╭─ TEXTO DADO

Imagen de ilustración

Uno había ido por ir nomás y se enamoraba perdidamente en una noche y otro que esperaba hallar el amor de su vida, regresaba con las manos vacías y el corazón mustio


Los bailes no eran cosa de todos los días, al menos en el pago de mi infancia y la juventud. En varios meses a la redonda nadie organizaba uno y de repente, para carnaval, había media docena en tres semanas. A veces iba un conjunto de la ciudad y entonces el club se ponía de bote a bote. Iban no solo los de la villa, sino también nosotros y los de varios pueblos vecinos. Atábamos el sulky y nos recomendaban que lo dejemos en la casa de un amigo, un pariente para cuide el coche, los arneses y el animal.
En ocasiones iba toda la familia en la chata de tío Horacio, hasta la abuela llevábamos para que no quede solita. ¿Si quedaba alguien en la casa, pregunta?, ¿para qué?, ¿quién iba a ir tan lejos a robar unas cuantas sillas, un tinajón viejo y macetas hechas de ollas desfondadas?
Las chicas bailaban con todos los muchachos, con el que las invitaba, estaba mal visto que eligieran, con este sí, con aquelcito no. Eran bailes por programa, así que siempre había oportunidad de convidar a la que uno le gustaba. En lo que estaban bailando, muchas veces se armaban los noviazgos o se pasaban mensajes, cuando los padres se oponían a la relación.
Resulta que a una madre no le gustaba un muchacho para la hija y la penaba: “No vaya a ser que te vea con ese, porque me vas a matar de un disgusto”. Ella bailaba con los amigos de él, que le iban pasando mensajes: “Dice que el jueves que viene a la medianoche, te va a esperar en la represa, así se van a la cosecha juntos”. Y la madre, alerta, disimuladamente, de vez en cuando pispeaba para donde estaba el galán, creyendo que tenía la situación controlada.
Al final, el jueves siguiente la chica se mandaba a mudar con el novio, gran escándalo en la casa porque la habían robado, denuncias en la policía, recriminaciones de familia a familia. Y al cabo de unos meses el regreso de la feliz pareja, el perdón, la reconciliación. Y en el futuro, quizás el hombre era el mejor yerno que aquella suegra esperó jamás.
En los bailes se cocinaban esos entuertos y otros más también, vino y cerveza de por medio, había peleas y viejos rencores salían a relucir en cualquier momento. O sucedía que uno había ido por ir nomás y se enamoraba perdidamente en una noche y otro que esperaba hallar el amor de su vida, regresaba con las manos vacías y el corazón mustio. Cada uno con su historia, iban haciendo la realidad, el día a día de aquellos lugares quizás olvidados por la mano de Dios.

╰─
╭─ DATOS DISPONIBLES

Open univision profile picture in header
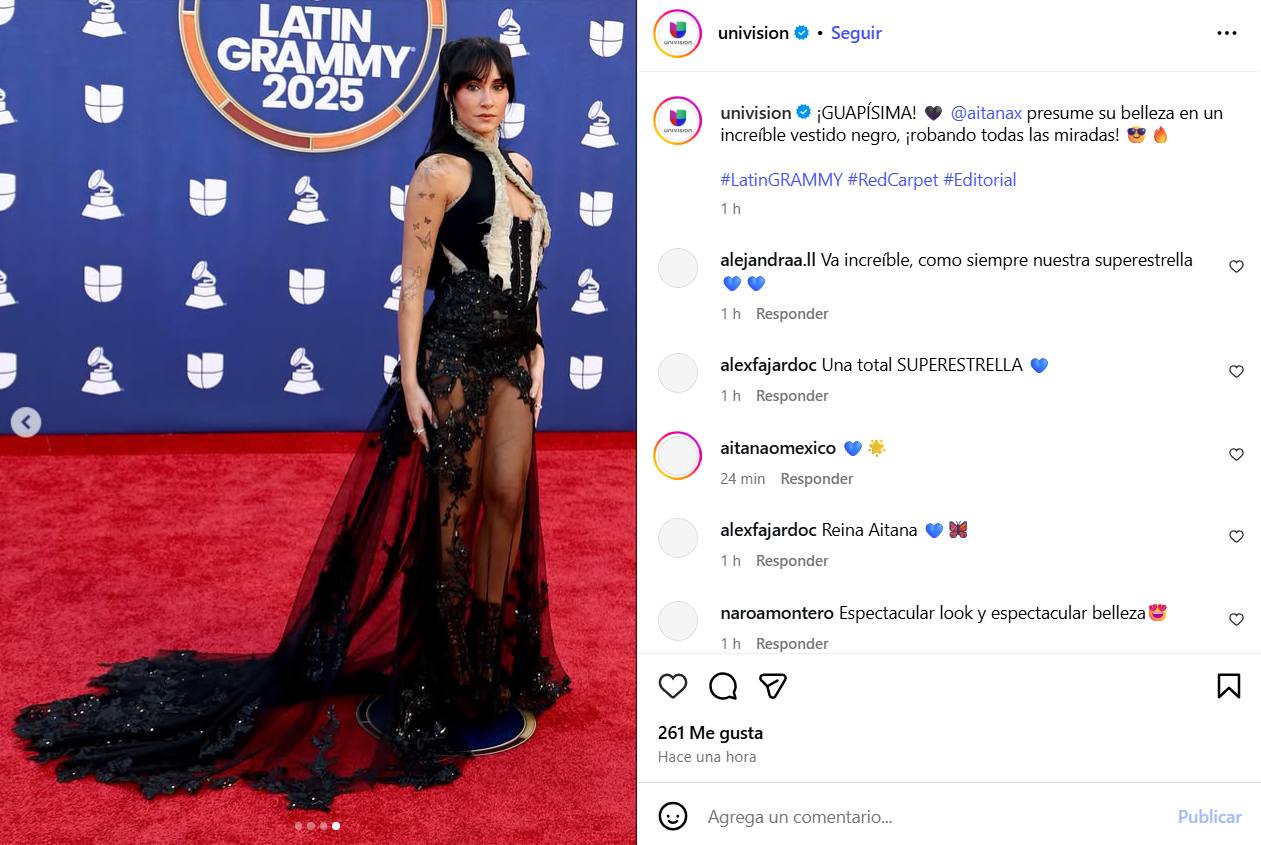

╰─

▶ **PROBLEMA A**
Según el texto sobre los bailes del pago, ¿cuántos bailes llegaba a haber para carnaval y en cuánto tiempo?
▶ **PROBLEMA B**
En el texto sobre los bailes del pago, ¿por qué siempre había oportunidad de invitar a bailar a la chica que a uno le gustaba? Explícalo con lo que dice el texto.

▶ **RESPUESTA ESPERADA A**
Media docena en tres semanas.

▶ **RESPUESTA ESPERADA B**
Eran bailes por programa, y las chicas bailaban con todo muchacho que las invitara, porque estaba mal visto que eligieran con quién sí y con quién no.